Notes from the Curator's Office

Anzio Annie: The Gun that Held 50,000 Men Hostage

Leopold, AKA "Anzio Annie," fires another shot into the Allied beach head camp. (Copyright Lee Krystek, 2012)

(7/12) A number of years ago when I was employed as a computer systems analyst, I had to make regular trips from my office down to the NSA at Fort Meade near Washington. The trip took nearly half a day, so to break the monotony I would stop for a few minutes at the Ordinance Museum at the Aberdeen Proving Grounds. In those relaxed days before 9/11, you could pop off the exit from Interstate 95 and be in the museum's parking lot in just 5 minutes. (I understand the museum has now moved to a new location at Fort Lee, so before you visit, check its website to find out its current status).

For anyone who was a history or military buff the Ordinance Museum was a fascinating place. The indoor facilities were in a small, brick building that housed an interesting collection of small arms. It was the outdoor exhibits that were really stunning, however. Row after row of tanks, mobile artillery, bombs and rockets from around the world: German, Japanese, Russian, British, Italian and, of course, American military hardware were all represented. However, one exhibit, more than all the others, couldn't help but catch the visitor's eye. Across the street from the building was a massive German WWII gun mounted on a pair of railroad cars. The sign next to it said it was a 280mm (11 inch) gun that the Germans had dubbed "Leopold."

At the time I hadn't realized that this giant had another name: Anzio Annie. It, along with its partner (dubbed "Robert"), had terrorized Allied soldiers in 1944 as they were penned in on a small Italian beachhead for over three months. Only recently had I connected Annie's fascinating story to the gargantuan gun I'd seen in Aberdeen.

The Italian Campaign

The British light cruiser HMS Mauritus of the Italian coast during the Anzio landing.

Late in 1943, the Allies were pushing their way north through Italy. They found themselves stopped by the "Gustav Line," a defensive boundary created by the Germans south of Rome. To out flank the Germans, it was decided to land two divisions - one American and one British - at beaches near the towns of Anzio and Nettuno. The Allies figured that the Germans would be forced to divert troops to Anzio from the Gustav Line, allowing a breakthrough there. If the Germans didn't divert troops, then it was hoped that the Allied forces at Anzio could head inland and cut the German supply lines to the Gustav instead.

After the landing, the Germans responded by rushing forces to the Anzio/Nettuno area to hold the Allies from advancing any further inland. In addition to troops and tanks their defense included a lot of very large artillery.

The Krupp K5-Es

The Germans had always loved big guns. During WWI the famous German armament manufacturer, Kuipp, had built huge a howitzer (a gun with a relatively short length for the diameter of its barrel) with the nickname "Big Bertha." It could toss a 16 ½ inch diameter, 1800 pound, shell almost eight miles. Krupp also built the so-called "Paris Gun" which was used to shell the city from March to August of 1918. While the Paris gun had a relatively small shell - about 9 ½ inches wide and weighing 210 pounds - its immense 92-foot-long barrel could send its payload a staggering 81 miles.

- _Entries provided_:
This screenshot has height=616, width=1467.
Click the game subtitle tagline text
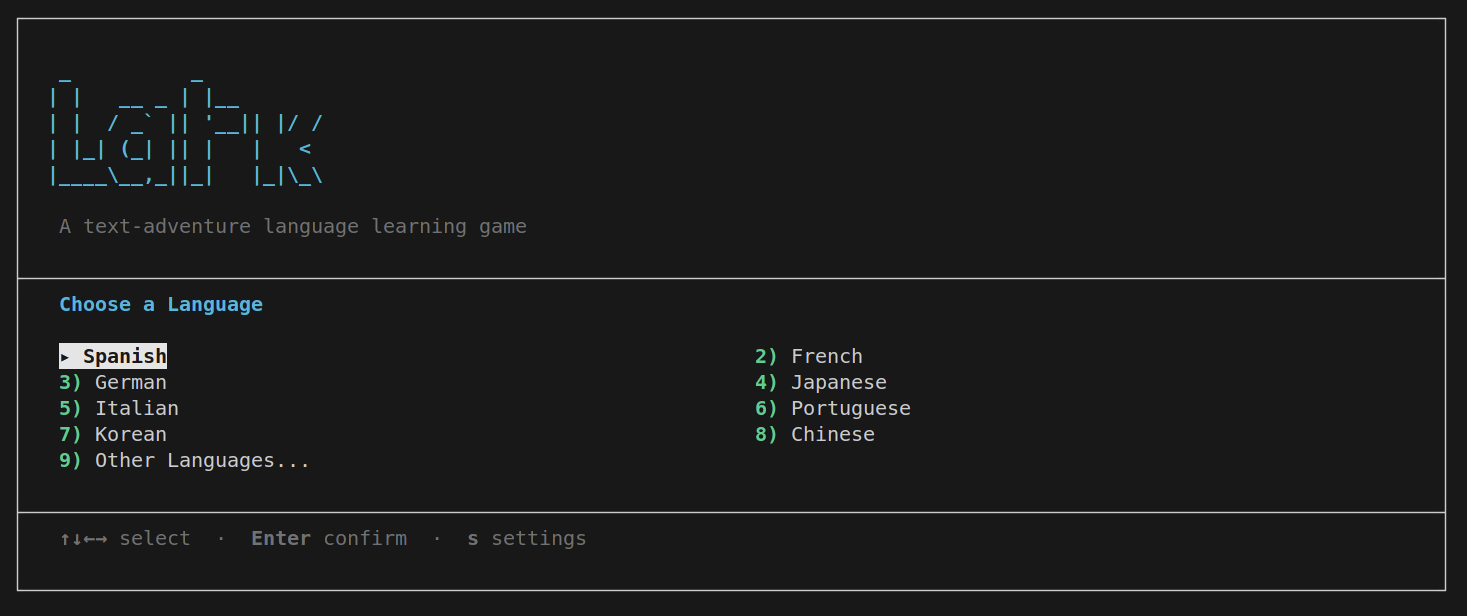coord(292,226)
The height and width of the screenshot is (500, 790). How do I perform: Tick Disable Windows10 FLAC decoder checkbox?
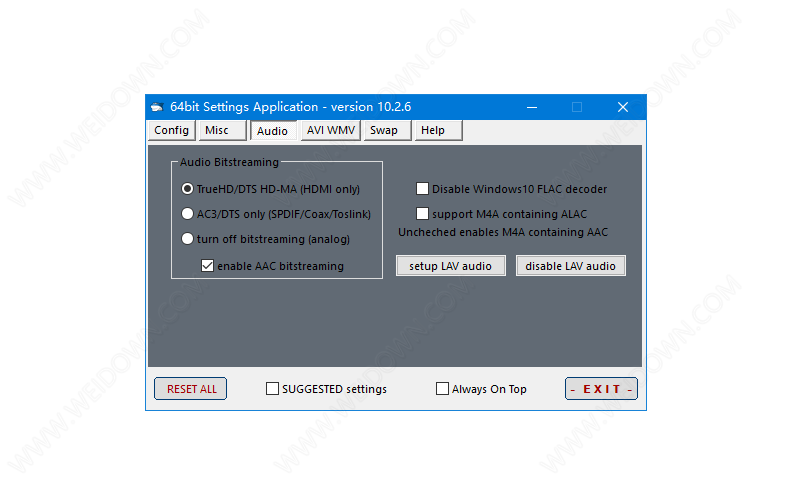click(422, 189)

- _Exercise instructions_:
1. In the Anzio Annie article, reproduce word for word the stretch from "The Italian Campaign" through "the Gustav instead.".
2. Answer these from the Anzio Annie article:
(a) What name did the Germans give the 280mm gun displayed at the Ordinance Museum?
(b) Near which two towns did the Allies land their divisions?
(c) How far could the Paris Gun send its payload?
Rely only on the Anzio Annie article, not on the listing.

- _Results for each task_:
1.
The Italian Campaign

The British light cruiser HMS Mauritus of the Italian coast during the Anzio landing.

Late in 1943, the Allies were pushing their way north through Italy. They found themselves stopped by the "Gustav Line," a defensive boundary created by the Germans south of Rome. To out flank the Germans, it was decided to land two divisions - one American and one British - at beaches near the towns of Anzio and Nettuno. The Allies figured that the Germans would be forced to divert troops to Anzio from the Gustav Line, allowing a breakthrough there. If the Germans didn't divert troops, then it was hoped that the Allied forces at Anzio could head inland and cut the German supply lines to the Gustav instead.

2.
(a) Leopold
(b) Anzio and Nettuno
(c) 81 miles